## Written request
Reproduce every item below word for word.

## Excerpted records
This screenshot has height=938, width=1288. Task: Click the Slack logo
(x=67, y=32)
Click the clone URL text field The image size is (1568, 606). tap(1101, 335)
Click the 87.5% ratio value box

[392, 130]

## Answer to the problem
This screenshot has height=938, width=1288. Task: Click the Slack logo
(x=67, y=32)
Click the clone URL text field The image size is (1568, 606). tap(1101, 335)
Click the 87.5% ratio value box

[392, 130]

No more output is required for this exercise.